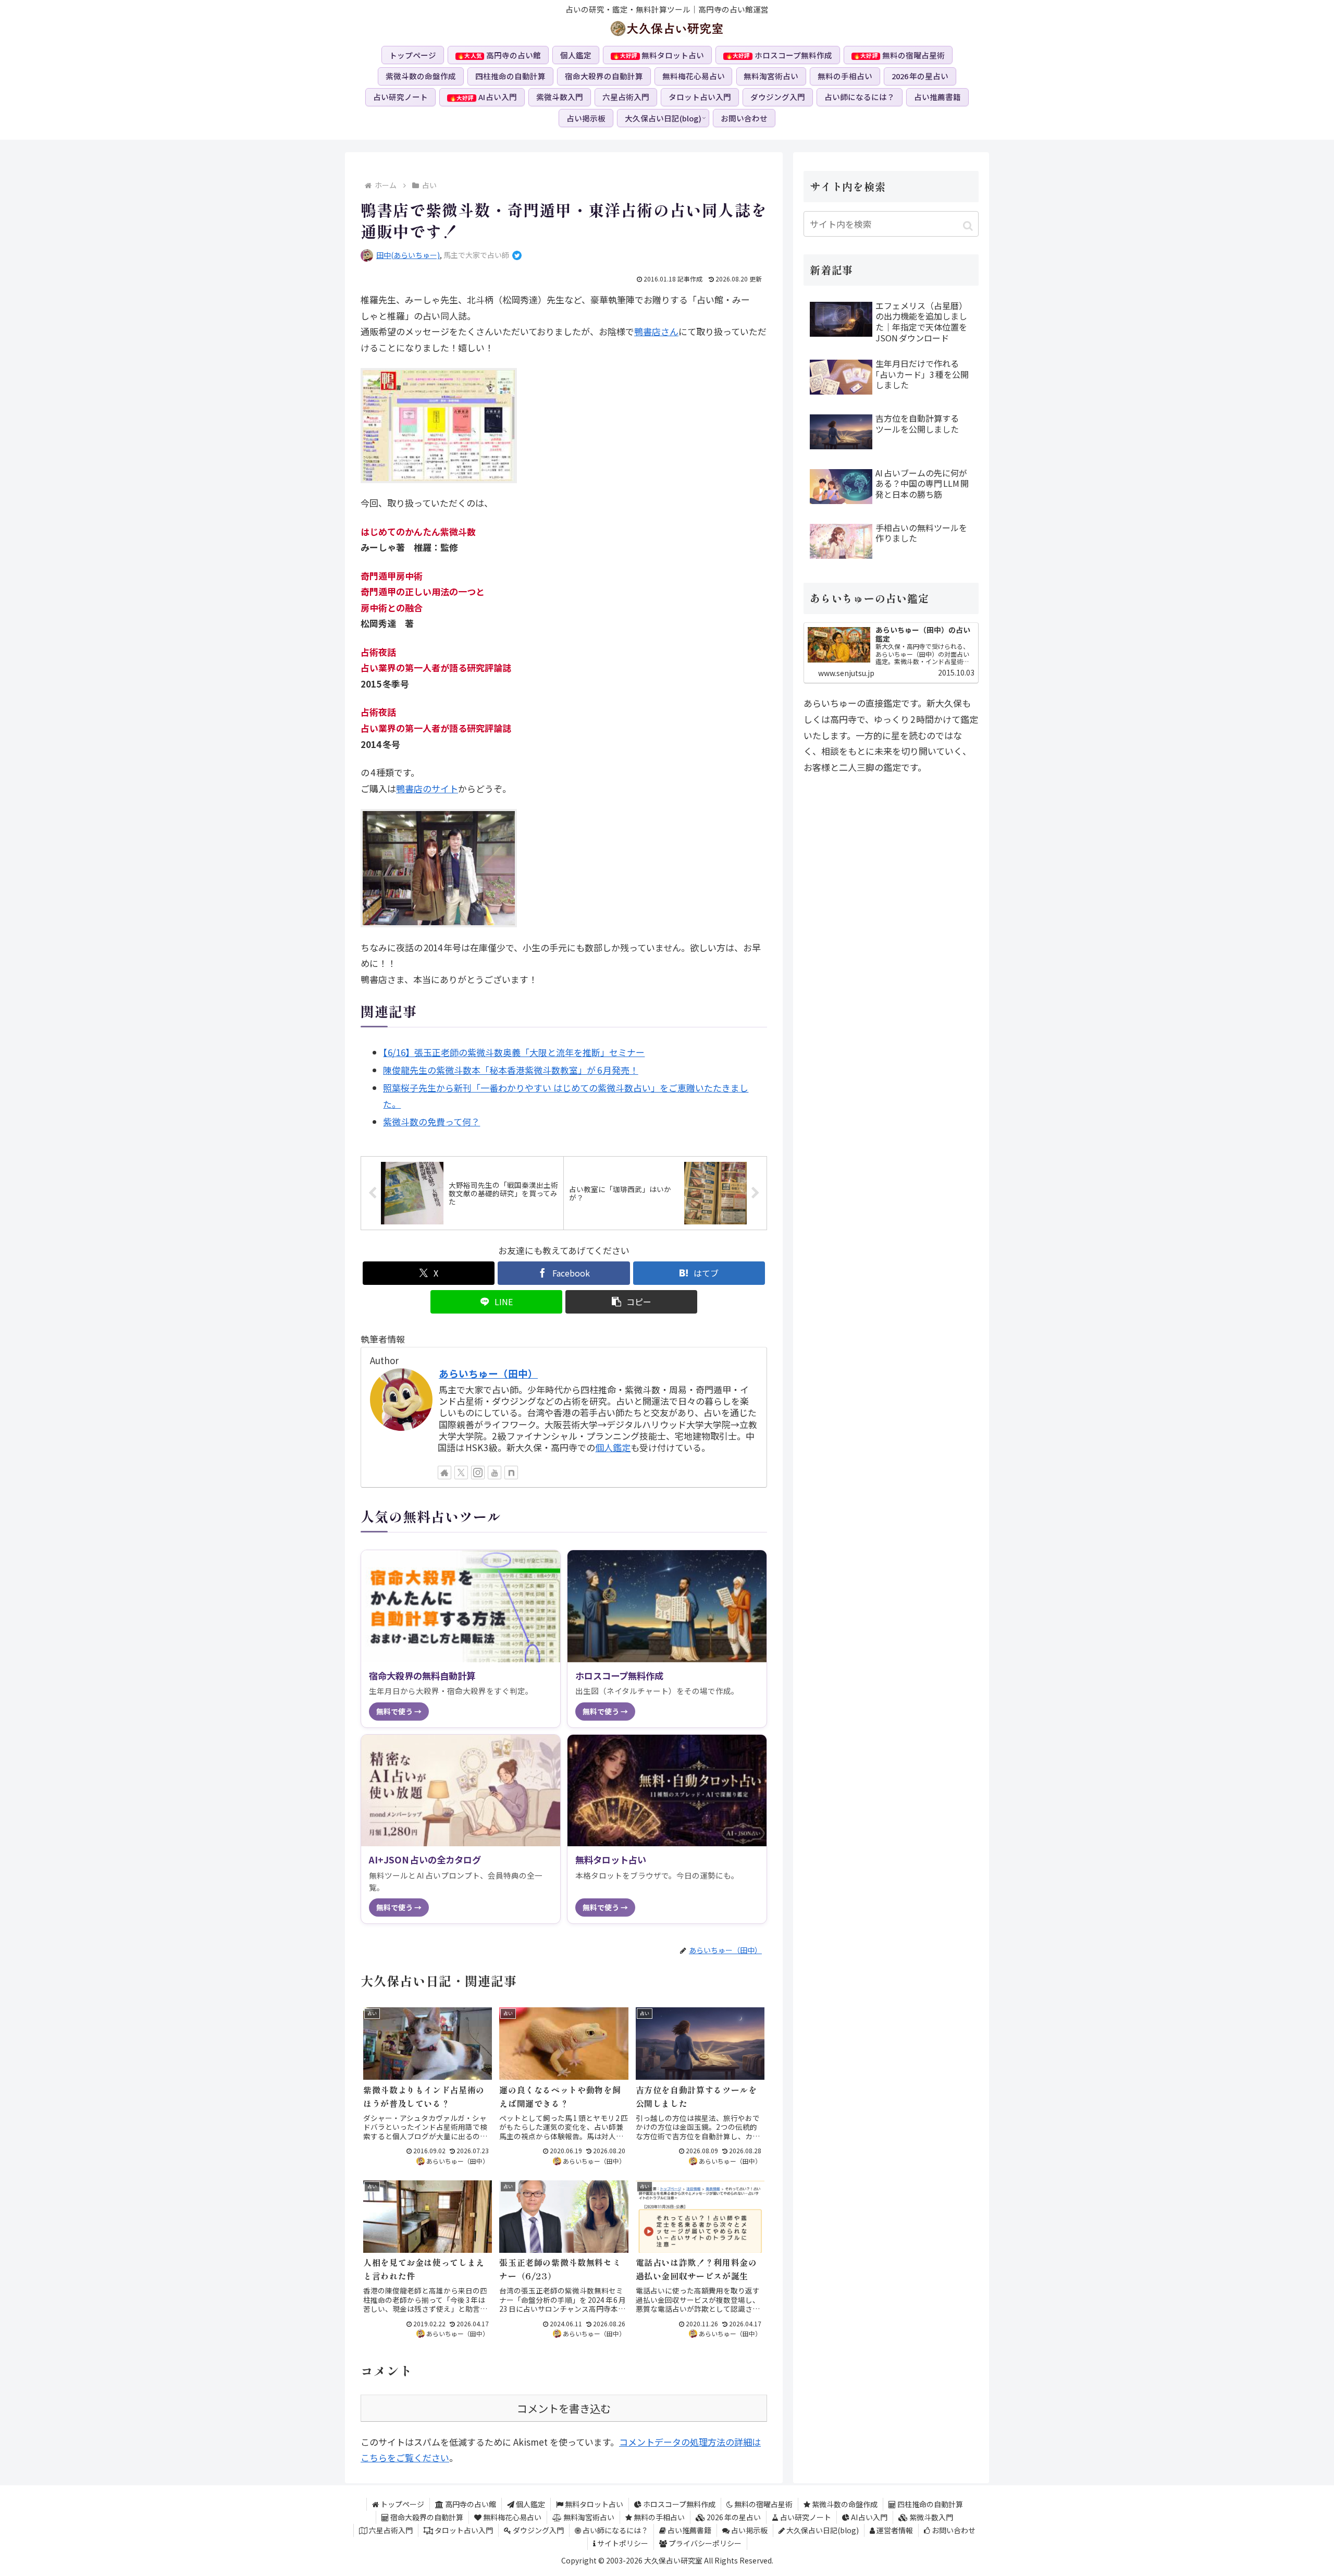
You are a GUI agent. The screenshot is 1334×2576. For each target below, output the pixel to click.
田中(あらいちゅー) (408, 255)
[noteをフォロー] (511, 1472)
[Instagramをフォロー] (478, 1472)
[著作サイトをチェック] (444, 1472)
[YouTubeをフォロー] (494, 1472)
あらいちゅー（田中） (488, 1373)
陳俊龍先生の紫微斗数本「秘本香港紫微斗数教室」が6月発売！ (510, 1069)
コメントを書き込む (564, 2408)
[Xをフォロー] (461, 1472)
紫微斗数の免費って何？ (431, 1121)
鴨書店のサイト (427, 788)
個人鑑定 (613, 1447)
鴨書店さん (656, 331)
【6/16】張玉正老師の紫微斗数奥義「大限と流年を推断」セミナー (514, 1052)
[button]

━━━━━━━━━━━━━━━━━━━━━━━━━━━━━━

Output the listing unchanged, pictures excluded.

▶ **RESULT OF THIS TASK**:
You are a GUI agent. The screenshot is 1334×2576. For each target below, output the pixel to click.
田中(あらいちゅー) (408, 255)
[noteをフォロー] (511, 1472)
[Instagramをフォロー] (478, 1472)
[著作サイトをチェック] (444, 1472)
[YouTubeをフォロー] (494, 1472)
あらいちゅー（田中） (488, 1373)
陳俊龍先生の紫微斗数本「秘本香港紫微斗数教室」が6月発売！ (510, 1069)
コメントを書き込む (564, 2408)
[Xをフォロー] (461, 1472)
紫微斗数の免費って何？ (431, 1121)
鴨書店のサイト (427, 788)
個人鑑定 (613, 1447)
鴨書店さん (656, 331)
【6/16】張玉正老師の紫微斗数奥義「大限と流年を推断」セミナー (514, 1052)
[button]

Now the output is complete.